The argument in favour of regarding the modus tollens—If P is true then Q is true, but Q is not true, therefore, P is not true—as mediate inference is still more forcible; but of course the modus ponens and the modus tollens stand or fall together.[387]
[387] In section [316] it will be shewn further that the hypothetical syllogism and the disjunctive syllogism also stand or fall together.

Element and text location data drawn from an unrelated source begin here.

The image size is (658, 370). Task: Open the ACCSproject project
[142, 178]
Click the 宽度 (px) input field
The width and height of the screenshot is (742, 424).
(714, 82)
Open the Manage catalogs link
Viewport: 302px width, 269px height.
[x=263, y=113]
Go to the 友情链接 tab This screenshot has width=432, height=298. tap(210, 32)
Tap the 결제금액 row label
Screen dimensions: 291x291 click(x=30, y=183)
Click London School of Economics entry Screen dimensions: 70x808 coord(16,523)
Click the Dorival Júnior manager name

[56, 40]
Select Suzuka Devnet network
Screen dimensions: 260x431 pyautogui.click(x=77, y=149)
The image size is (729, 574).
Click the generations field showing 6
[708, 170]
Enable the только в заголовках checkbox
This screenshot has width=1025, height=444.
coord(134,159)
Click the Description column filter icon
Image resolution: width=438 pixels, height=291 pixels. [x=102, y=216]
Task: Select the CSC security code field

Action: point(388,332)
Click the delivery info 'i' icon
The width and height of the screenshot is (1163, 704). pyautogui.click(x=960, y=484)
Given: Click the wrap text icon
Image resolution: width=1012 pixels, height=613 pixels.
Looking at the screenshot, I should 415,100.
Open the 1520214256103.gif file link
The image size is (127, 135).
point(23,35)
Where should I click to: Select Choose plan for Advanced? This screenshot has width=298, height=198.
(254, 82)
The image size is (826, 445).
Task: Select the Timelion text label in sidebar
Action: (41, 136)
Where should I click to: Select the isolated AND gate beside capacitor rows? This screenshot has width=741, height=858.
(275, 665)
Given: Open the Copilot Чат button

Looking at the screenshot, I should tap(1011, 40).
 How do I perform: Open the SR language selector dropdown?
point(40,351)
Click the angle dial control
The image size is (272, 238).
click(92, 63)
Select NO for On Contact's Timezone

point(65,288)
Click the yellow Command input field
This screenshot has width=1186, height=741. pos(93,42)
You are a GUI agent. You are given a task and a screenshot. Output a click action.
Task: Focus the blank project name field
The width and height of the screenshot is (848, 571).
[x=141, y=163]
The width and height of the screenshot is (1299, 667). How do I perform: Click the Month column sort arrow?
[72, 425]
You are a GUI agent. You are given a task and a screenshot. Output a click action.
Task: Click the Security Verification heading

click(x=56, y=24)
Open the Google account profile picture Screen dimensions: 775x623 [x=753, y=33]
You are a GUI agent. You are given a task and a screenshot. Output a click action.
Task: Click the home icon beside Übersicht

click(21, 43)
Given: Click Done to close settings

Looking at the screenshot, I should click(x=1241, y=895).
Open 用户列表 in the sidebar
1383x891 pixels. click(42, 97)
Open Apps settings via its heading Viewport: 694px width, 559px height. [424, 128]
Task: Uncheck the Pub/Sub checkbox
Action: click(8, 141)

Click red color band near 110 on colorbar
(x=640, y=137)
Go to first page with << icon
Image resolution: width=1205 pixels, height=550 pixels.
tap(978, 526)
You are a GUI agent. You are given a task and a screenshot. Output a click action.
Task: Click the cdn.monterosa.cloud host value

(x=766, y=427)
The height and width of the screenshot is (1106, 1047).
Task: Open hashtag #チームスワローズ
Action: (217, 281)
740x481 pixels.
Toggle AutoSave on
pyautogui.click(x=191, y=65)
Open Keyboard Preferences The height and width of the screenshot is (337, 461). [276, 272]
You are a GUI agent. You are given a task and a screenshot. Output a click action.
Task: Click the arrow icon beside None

Professor Croom Robertson (Mind, 1877, p. 264) has suggested an explanation as to the manner in which this controversy may have arisen. He distinguishes the hypothetical “if” from the inferential “if,” the latter being equivalent to since, seeing that, because. No doubt by the aid of a certain accentuation the word “if” may be made to carry with it this force. Professor Robertson quotes a passage from Clarissa Harlowe in which the remark, “If you have the value for my cousin that you say you have, you must needs think her worthy to be your wife,” is explained by the speaker to mean, “Since you have &c.” Using the word in this sense, the conclusion C is D certainly follows immediately from the bare statement If A is B, C is is D; or rather this statement itself affirms the conclusion. When, however, the word “if” carries with it this inferential implication, we cannot regard the proposition in which it occurs as merely hypothetical. We have rather a condensed mode of expression including two statements in one; it may indeed be argued that in the single statement thus interpreted we have a hypothetical syllogism expressed elliptically.[388]
[388] Compare Mansel’s Aldrich, p. 103.